Hi all,
I am quite new to databricks. Overall I enjoyed the experience so far, but now ran into a problem, I was not able to find an acceptable solution.
Here is my setup: I have a bunch of s3 buckets, and need to put the data into databricks, preferably using a DLT pipeline. Each of the buckets contains a directory with data files, and possibly a directory with error logs, produced by an application. So the structure looks something like this:
- s3://<bucket-name>/data/...
- s3://<bucket-name>/errors/...
Creating a DLT-Pipeline to read the data-files was not a problem. Now I wanted to do the same for the errors. The problem is: Some of the buckets do not contain the /errors directory. Therefor the straight forward
@Dlt.table
def error_table():
return spark.readStream.options(**options).load("s3://<bucket-name>/errors/")

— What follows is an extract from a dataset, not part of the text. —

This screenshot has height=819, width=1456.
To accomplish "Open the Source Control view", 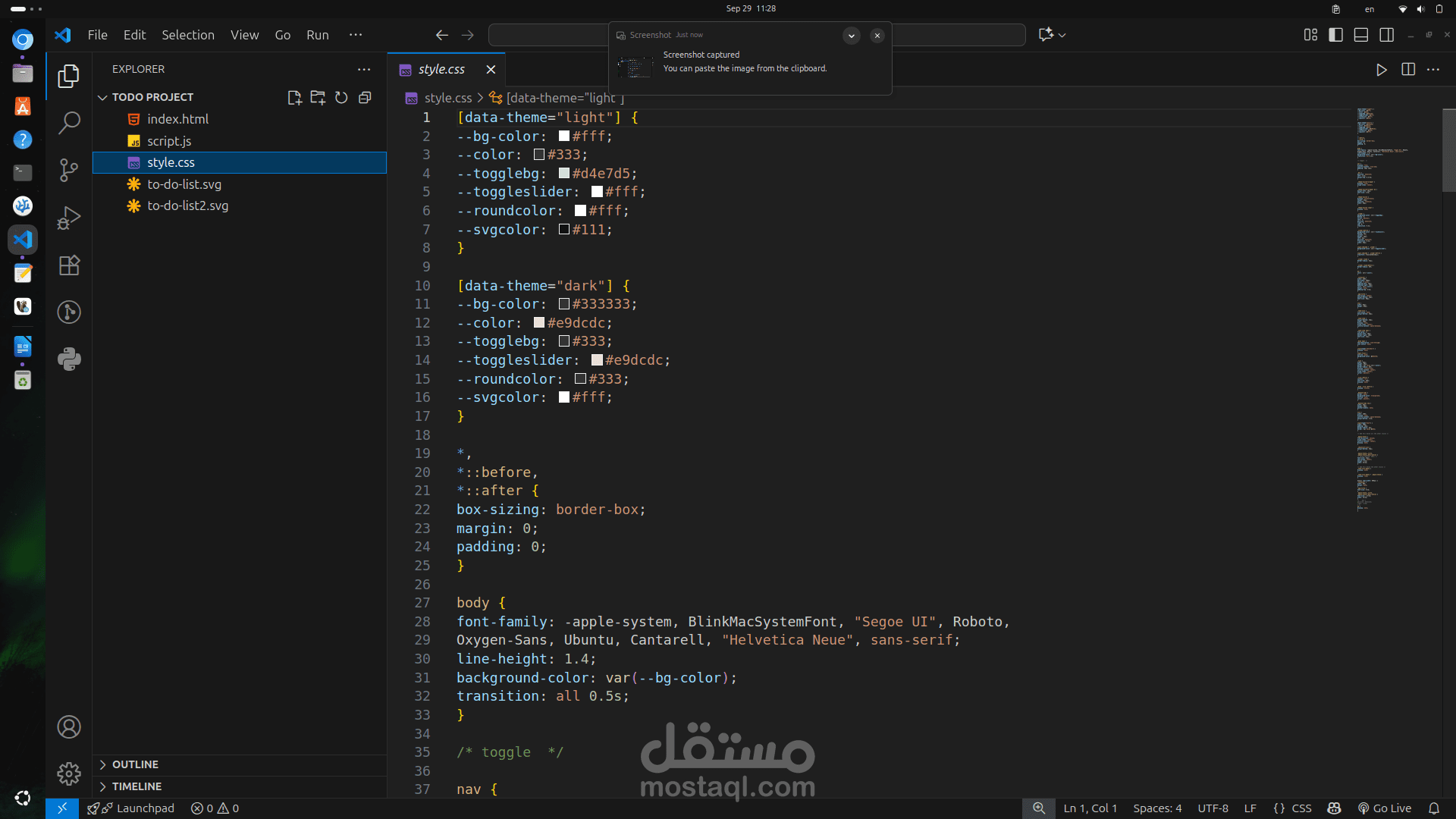I will click(69, 170).
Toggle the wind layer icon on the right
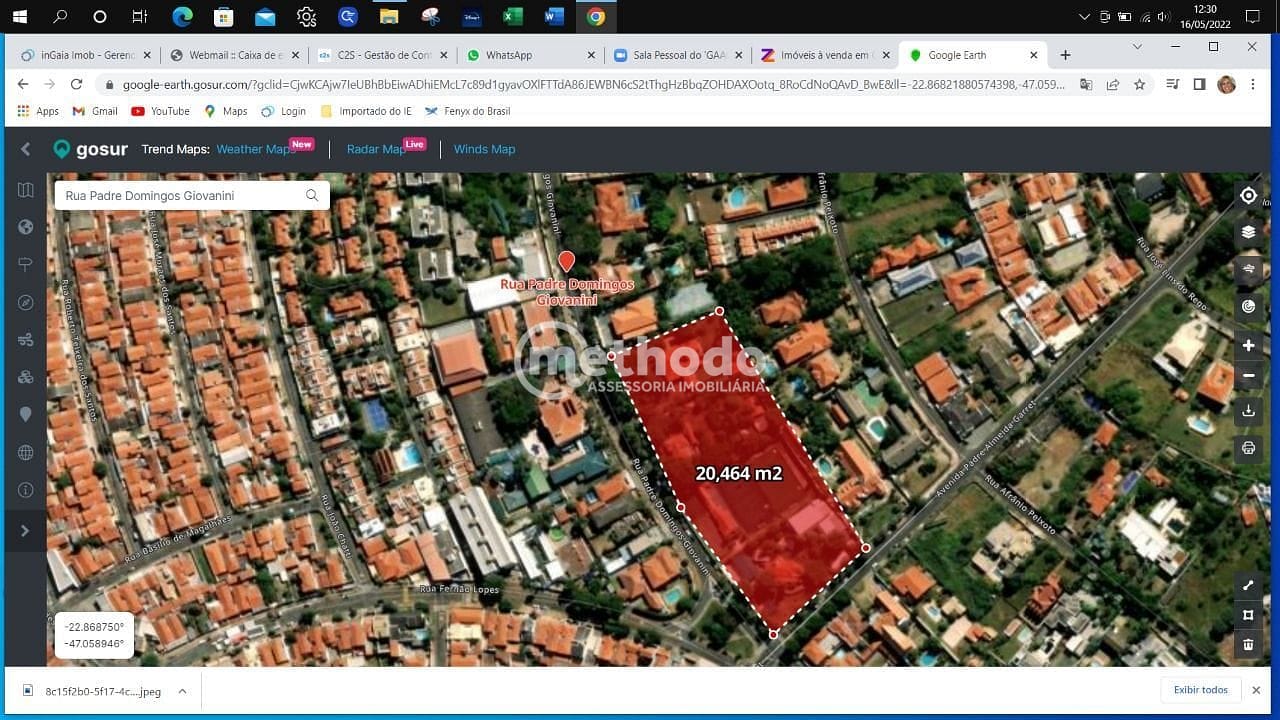The image size is (1280, 720). click(x=1248, y=268)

does not work, and the complete pipeline will fail on initialization. Thus even the other tables in the pipeline will not update. I want to do the following: If the path does not exist, I instead want to create an empty table (the schema is known).
What I tried so far:
@Dlt.table
def error_table():
try:
return spark.readStream.options(**options).load("s3://<bucket-name>/errors")
except Exception:
return spark.createDataframe(data=[], schema=error_schema)

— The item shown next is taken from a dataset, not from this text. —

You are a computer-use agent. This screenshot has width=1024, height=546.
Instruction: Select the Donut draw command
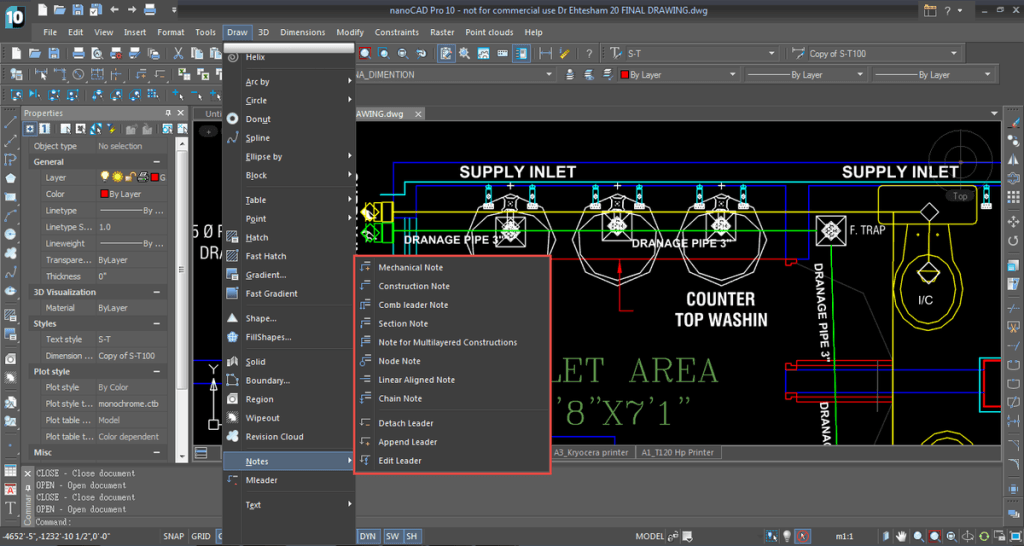tap(258, 119)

Due to the lazy nature of spark, this does not work (at least for me).
@Dlt.table
def error_table():
return spark.readStream.options(**options).option("pathGlobFilter", "/errors*").load("s3://<bucket-name>")
This seems to work, but it seems to scan all the data-files. That is quite inefficient, and not acceptable. For me, this took >30min, even when there were no errors.